#TheList Mary Agnes Campbell, born 15/06/1975, and Ryan Paul James Gerry, born 21/12/1997, both of 175 Hallow Drive, Throckley, Newcastle upon Tyne NE15 9PW – starved their two-year-old Border collie to death
Mother and son Mary Agnes Campbell and Ryan Paul James Gerry pleaded guilty to causing unnecessary suffering to Gerry’s dog Skye.
They accepted they had failed to properly look after the dog but the pair, who both have learning disabilities, maintained they had tried to feed her and seek veterinary care.
Campbell and Gerry had called RSPCA inspectors to their home in Throckley in January 2019, after the death of their pet because they “didn’t know what to do”.
RSPCA Inspector Smith arrived at the house, where he found Skye’s “emaciated” corpse.
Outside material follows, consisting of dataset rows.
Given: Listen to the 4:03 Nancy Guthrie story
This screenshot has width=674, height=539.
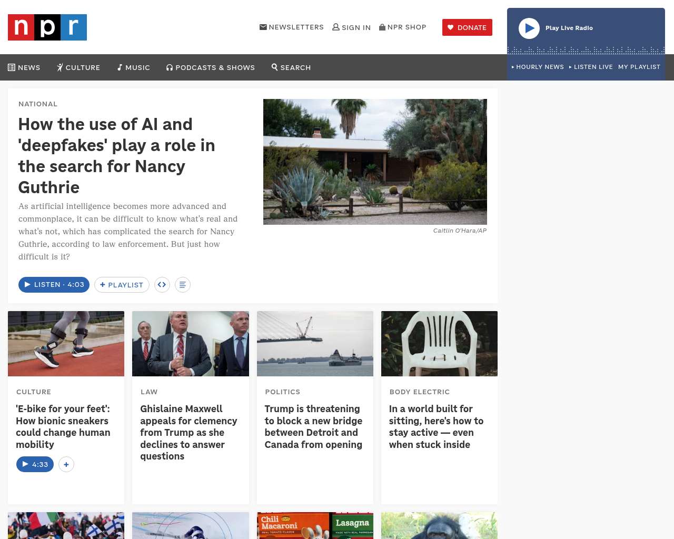Looking at the screenshot, I should [54, 285].

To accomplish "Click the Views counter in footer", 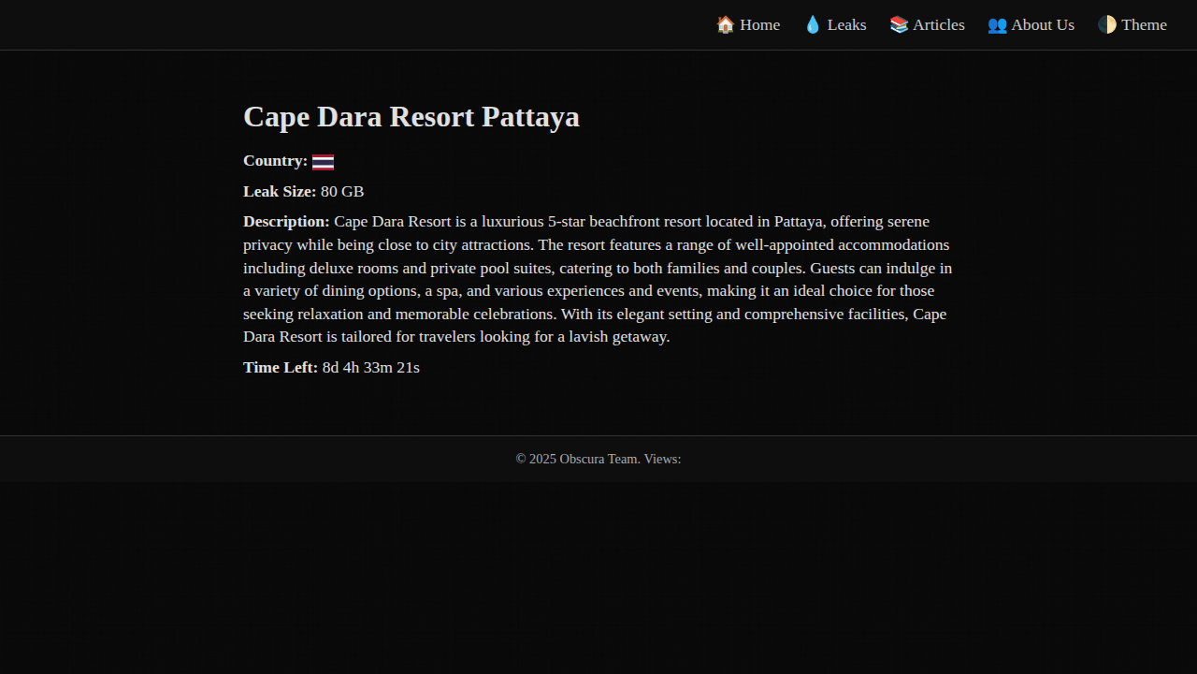I will coord(662,460).
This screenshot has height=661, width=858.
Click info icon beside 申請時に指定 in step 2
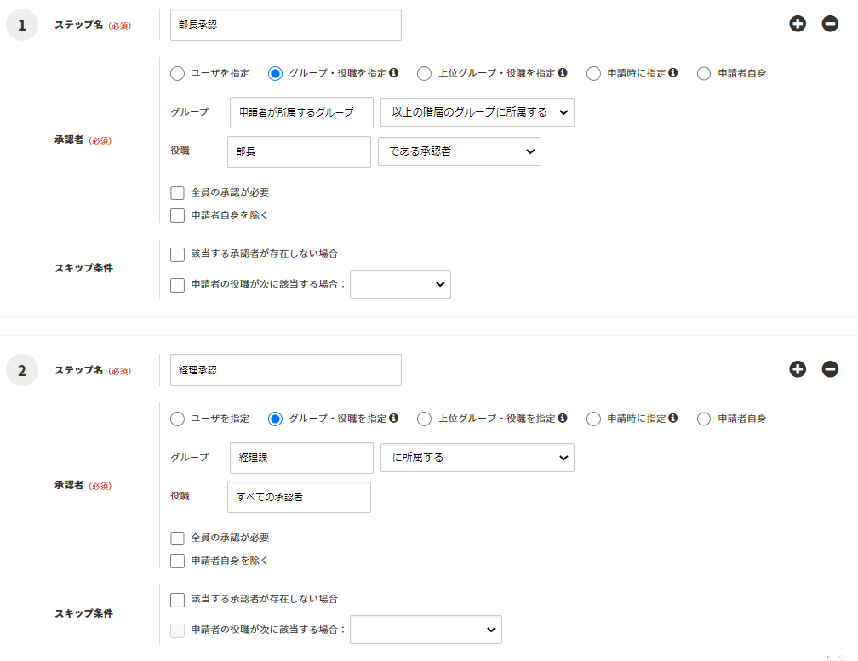tap(673, 419)
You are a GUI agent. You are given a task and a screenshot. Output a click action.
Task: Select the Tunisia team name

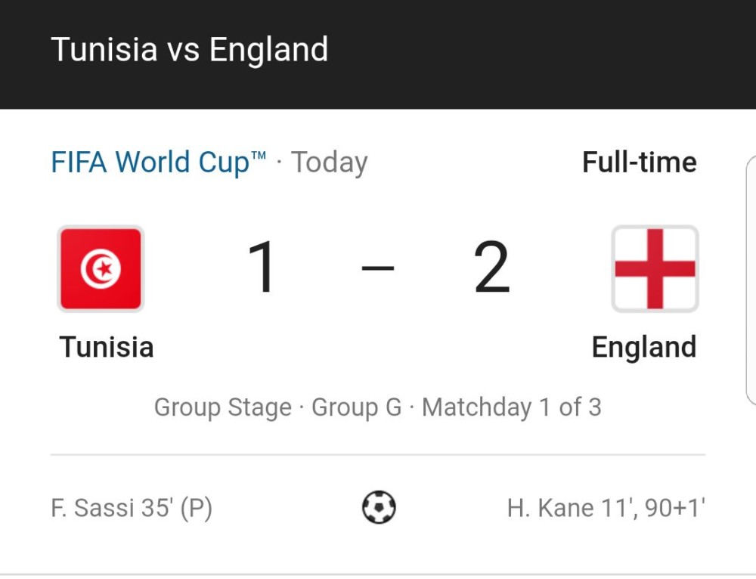(x=107, y=348)
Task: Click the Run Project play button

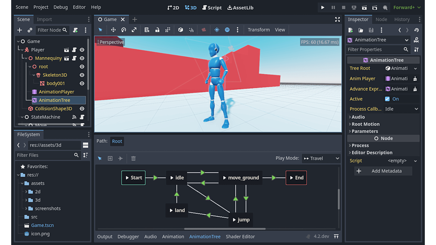Action: [x=322, y=7]
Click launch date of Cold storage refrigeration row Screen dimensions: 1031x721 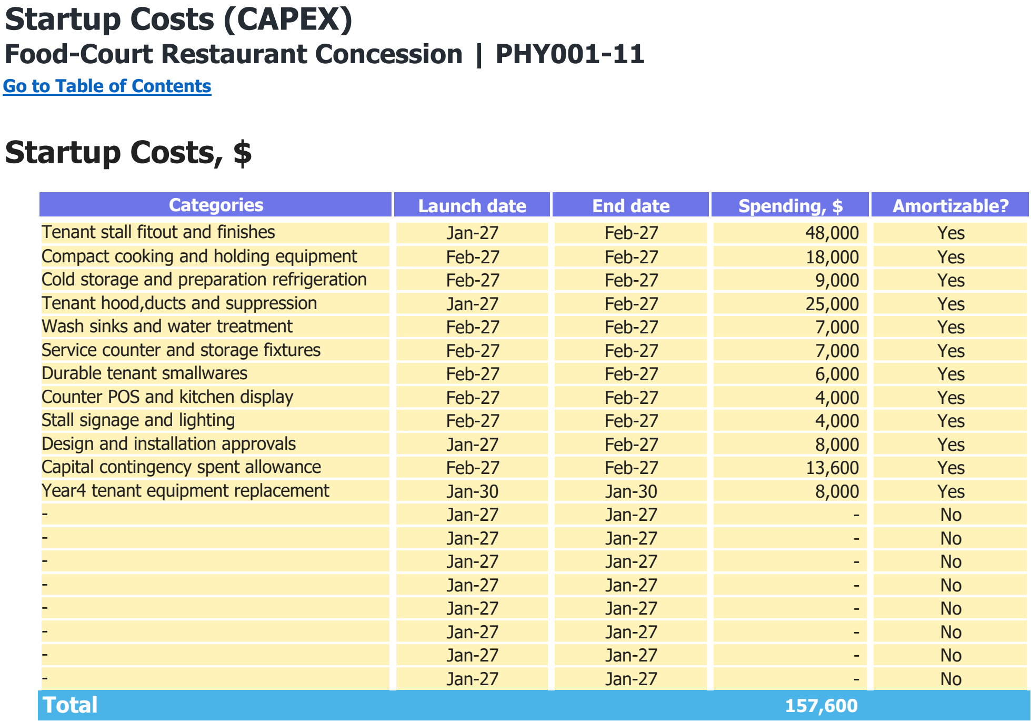[x=472, y=280]
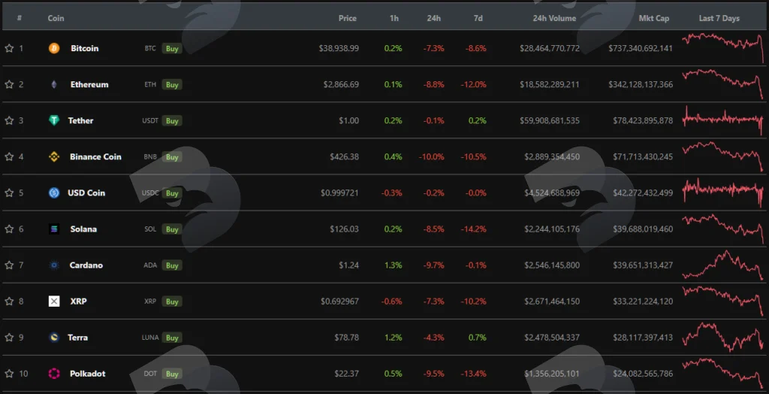The width and height of the screenshot is (769, 394).
Task: Toggle the favorite star for Cardano
Action: coord(9,265)
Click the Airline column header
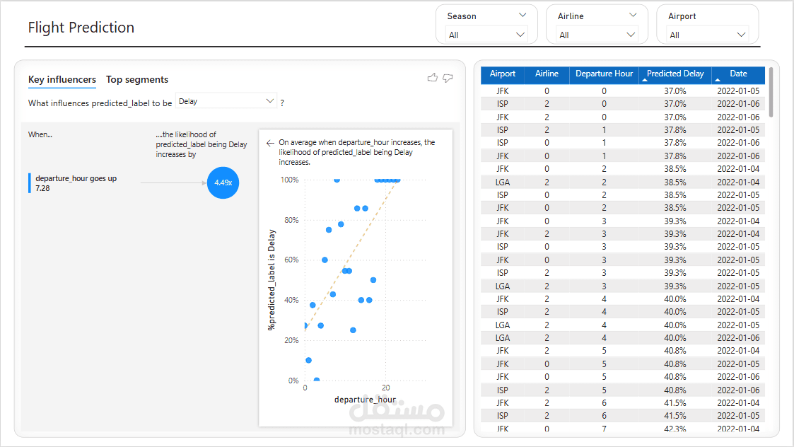This screenshot has height=447, width=794. 547,74
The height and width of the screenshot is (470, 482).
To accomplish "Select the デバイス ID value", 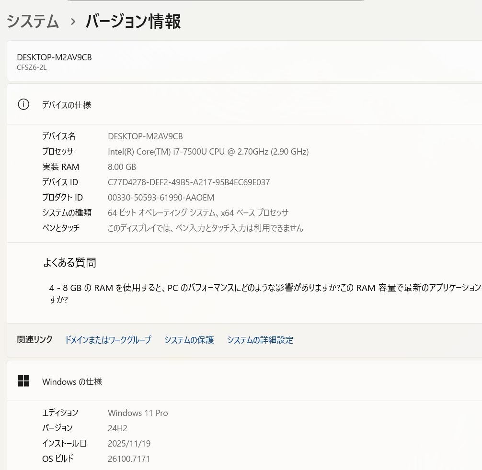I will coord(188,182).
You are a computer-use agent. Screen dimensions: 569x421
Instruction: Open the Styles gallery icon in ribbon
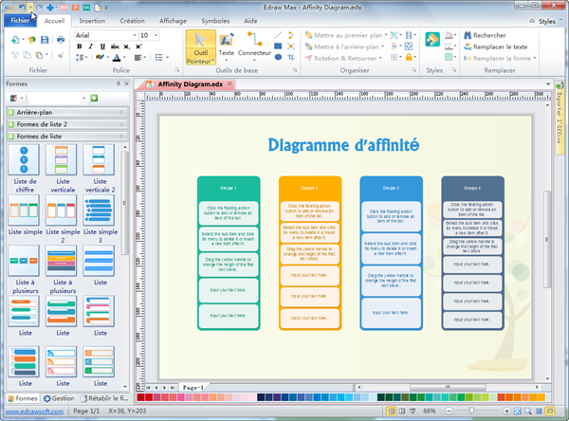[433, 40]
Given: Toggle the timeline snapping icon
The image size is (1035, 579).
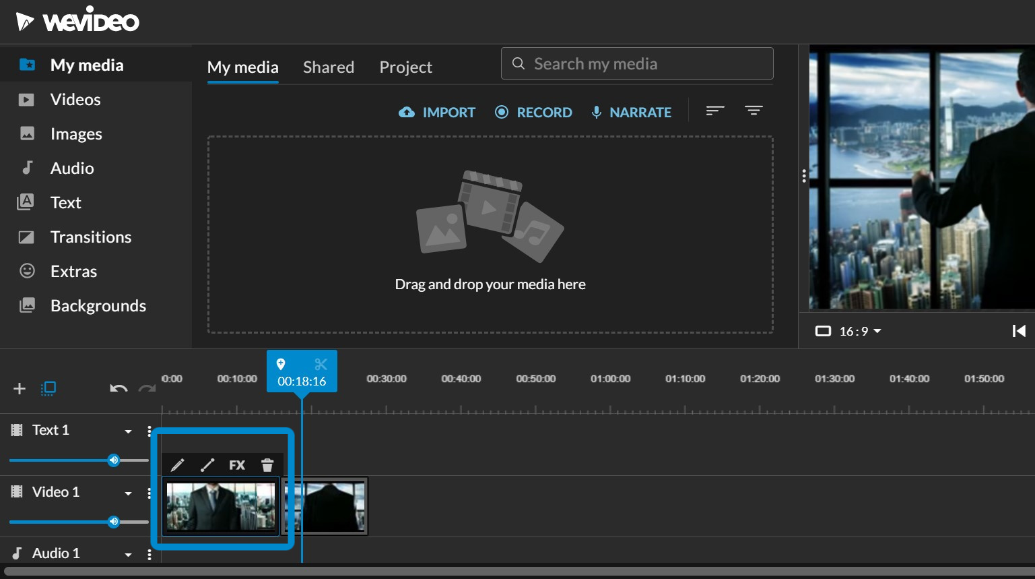Looking at the screenshot, I should click(48, 388).
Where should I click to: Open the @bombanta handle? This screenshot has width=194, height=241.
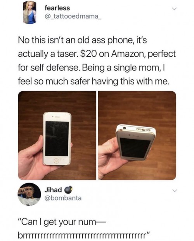(x=63, y=198)
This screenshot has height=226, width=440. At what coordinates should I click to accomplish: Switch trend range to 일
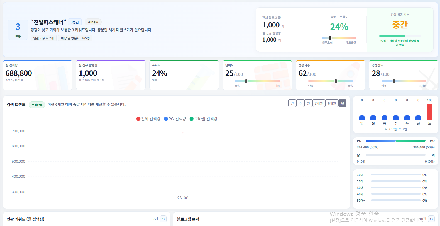292,103
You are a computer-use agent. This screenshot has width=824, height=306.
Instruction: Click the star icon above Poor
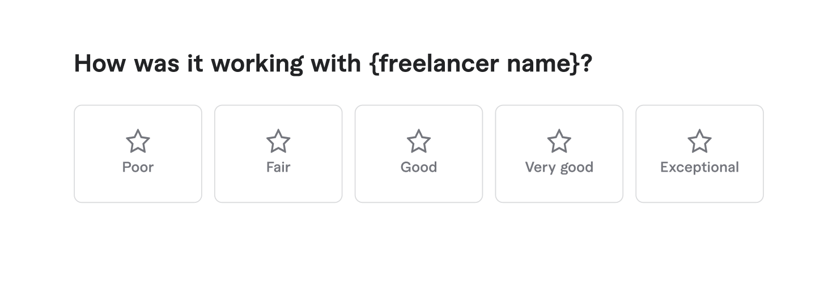(x=138, y=141)
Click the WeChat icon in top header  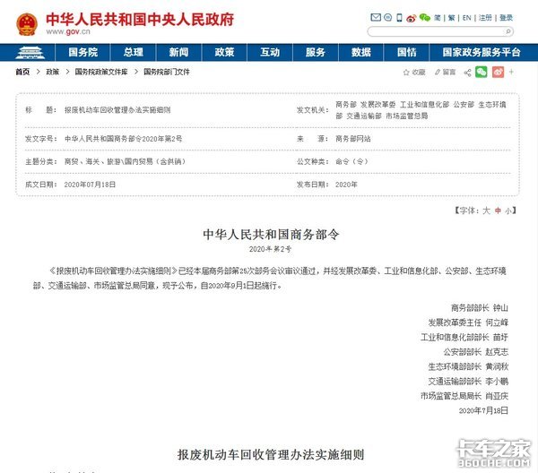click(424, 17)
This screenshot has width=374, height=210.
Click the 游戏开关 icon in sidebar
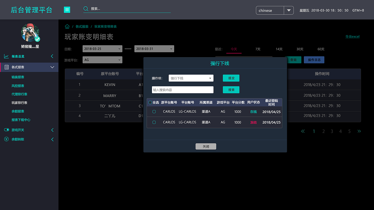point(6,130)
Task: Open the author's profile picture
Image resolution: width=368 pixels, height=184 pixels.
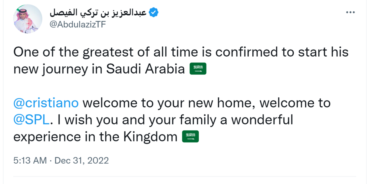Action: 28,19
Stuart Haywood, prosecuting for the RSPCA, said: “Skye was wrapped in a blanket which had a picture of a pug on it. When he unwrapped the blanket he saw Skye in an extremely emaciated state.”
He said the dog’s eyes were “sunken”, her bones were visible, and she had a pressure sore on her right hip.
He added: “He found carrying Skye to the vehicle extremely upsetting given how light her corpse was.”
When inspectors returned to examine the property, they found faecal stains on the floor of the kitchen where the pair said Skye had been kept.
They said they believed they had been trying to seek blood tests for Skye, and claimed they had been feeding her, but the PDSA veterinary practice where they said they had been seeking treatment said they had not seen the dog since 2017, although a number of appointments had been since made and then missed or cancelled.
A post-mortem examination carried out on the instructions of the RSPCA found her death was due to “insufficient nutrition”.
And a second examination commissioned by the defence found there could be an underlying cause which couldn’t be determined due to the state of the body, but agreed that a lack of nutrition was probably what had killed her.
Defending both Campbell and Gerry, Ruth Foster said both suffered from learning difficulties as well as anxiety and depression which had affected their ability to offer proper care, which would lessen their culpability for her suffering.
She said: “This is not a very pleasant case for anyone involved. The whole case has brought them an awful lot of upset but more importantly what has upset them is the loss of their dog in the first place…They had tried to seek veterinary care for her but they perhaps didn’t follow through on it in the way that you or I would have.”
She said they both thought they had been giving Skye food, but that it was possible that each had thought the other was feeding her on some occasions.
She added: “Both defendants are more than happy to accept disqualification, that will not be contested. Both accept that in hindsight there were failings in their care for her.”
Sentencing (September 2019): both were given 12-week custodial sentences, suspended for a year, and ordered to pay a total of £315 in costs and charges. They are both banned from keeping animals for 10 years.